The obesity issue we face in this country is a problem having to do with food. We have access to too many calorie dense foods and drinks. I have patients’ families eating and drinking while they are in my office; it’s as if they can’t wait. Wasn’t there a time that eating outside of the dining room was considered impolite? But my patients have no idea why they are overweight and in most cases they honestly don’t know.
However, when we talk about healthy eating and consulting a nutritionist, I inevitably get into an argument. There is a new paradigm shift that eating cholesterol, saturated fats and eggs are good for you. I just want to drop to the ground and have a seizure when the patients refuse to listen to reason. They’ve bought into the junk science behind the headlines. I seriously just want to give up.
@frugaldoctor, don’t you think a weekly or even monthly weighing would be sufficient to catch creeping weight gain? Daily weighing sounds pretty obsessive to me for a normal child. And BMI of 14 is awfully low–below the 5th percentile unless you are ages 3-10 in which case it’s still very low.
Seems to me that there is quite a bit of ground between a healthy child weighing herself every day (or an adult, for that matter, since weight fluctuates according to premenstrual bloat, etc.), and not weighing at all until you think there is a problem. Even Weight Watchers will tell you not to weigh yourself more than once a week when you are trying to lose weight because it’s demoralizing and deceptive.
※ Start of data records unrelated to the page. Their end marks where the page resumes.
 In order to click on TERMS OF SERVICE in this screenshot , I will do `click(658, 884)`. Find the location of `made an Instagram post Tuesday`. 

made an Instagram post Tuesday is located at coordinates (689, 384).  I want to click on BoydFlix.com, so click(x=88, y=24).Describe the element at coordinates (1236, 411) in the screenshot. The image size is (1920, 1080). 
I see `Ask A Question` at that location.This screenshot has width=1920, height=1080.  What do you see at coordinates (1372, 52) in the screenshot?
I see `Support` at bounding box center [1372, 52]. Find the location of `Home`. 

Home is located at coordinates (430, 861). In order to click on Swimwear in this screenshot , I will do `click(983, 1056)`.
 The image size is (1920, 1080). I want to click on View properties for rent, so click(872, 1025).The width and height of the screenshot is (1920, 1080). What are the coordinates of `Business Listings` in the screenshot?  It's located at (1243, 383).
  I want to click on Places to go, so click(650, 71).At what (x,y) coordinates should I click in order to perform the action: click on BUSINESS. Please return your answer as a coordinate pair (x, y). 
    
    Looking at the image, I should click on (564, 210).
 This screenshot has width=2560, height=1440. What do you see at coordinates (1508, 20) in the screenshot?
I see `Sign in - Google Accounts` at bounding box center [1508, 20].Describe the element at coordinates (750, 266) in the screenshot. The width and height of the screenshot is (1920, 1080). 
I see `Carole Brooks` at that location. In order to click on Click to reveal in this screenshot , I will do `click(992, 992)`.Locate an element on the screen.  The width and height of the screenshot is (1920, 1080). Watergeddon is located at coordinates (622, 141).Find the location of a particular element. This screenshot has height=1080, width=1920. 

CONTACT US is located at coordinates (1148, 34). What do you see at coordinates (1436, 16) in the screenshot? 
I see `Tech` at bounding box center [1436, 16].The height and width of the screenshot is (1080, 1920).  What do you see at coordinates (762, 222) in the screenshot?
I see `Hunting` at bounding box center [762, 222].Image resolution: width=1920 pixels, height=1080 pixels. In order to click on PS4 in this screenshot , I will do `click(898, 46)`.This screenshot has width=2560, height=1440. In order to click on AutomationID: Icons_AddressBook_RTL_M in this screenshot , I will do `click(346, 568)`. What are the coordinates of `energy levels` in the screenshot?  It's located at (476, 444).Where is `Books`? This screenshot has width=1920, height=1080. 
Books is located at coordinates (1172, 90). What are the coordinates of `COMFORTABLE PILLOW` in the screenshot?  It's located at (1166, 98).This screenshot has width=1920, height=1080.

Daily fluctuations are often meaningless so I guess I don’t see the point. With all due respect, it seems obsessive to me. You don’t need to weigh daily unless you are a jockey or a coxswain.
The healthy lunch specifications are 600-700 calories for grades 6-8. Kids that age need about 1800 calories a day. That leaves 1100-1200 calories for breakfast and dinner, not to mention snacks.
I may not belong here, but I’m going to comment anyway. I go to a medium sized public school in a city that, in 2009, was visited by the Obamas themselves because it had one of the highest unemployment rates in the country. Things have improved, but the schools are poorly funded (in this district, at least). The lunch quality has gradually gone down since my freshman year (I’m a senior now). The pizza used to be average, but now it is made with some sort of supposedly healthy, cheap, gooey bread and is loaded with grease. They require us to have at least one vegetable or one fruit.The vegetables are slimy or undercooked or sometimes both. The fruit are usually bruised and the oranges look moldy. The lettuce is wilted and sometimes brown. The chicken is sometimes undercooked. I have no idea how many calories are in these foods, but they taste bad and are probably aren’t healthy either. Full priced lunch costs $2.50. It isn’t worth it. Reduced price is $.40. The kids who couldn’t afford to bring their lunches would be the ones on free lunch most likely. Yes they deserve to eat food, but the food should at least be of better quality.
The cafeteria staff at the two high schools make lunches for the three middle schools and 13 elementary schools. So they get the same poor quality food we get, except a day or two later.
Another dumb thing the district did, was have the elementary kids go to school from 8:30-4 (HS and MS go from 7:30-2:30 for comparison)with a 30 minute lunch and 20 minute recess because tests are more important than these kids being active. I am unsure what time the lunches are for elementary schools or if there are any snack breaks, but if not then that is a really long time to be going with one meal and 20 minutes of playing.
This probably had a point at some time but it sort of turned into a rant.
TLDR: If they want kids to be healthy, serve food that is worth eating and let the young ones have more than 20 minutes of recess.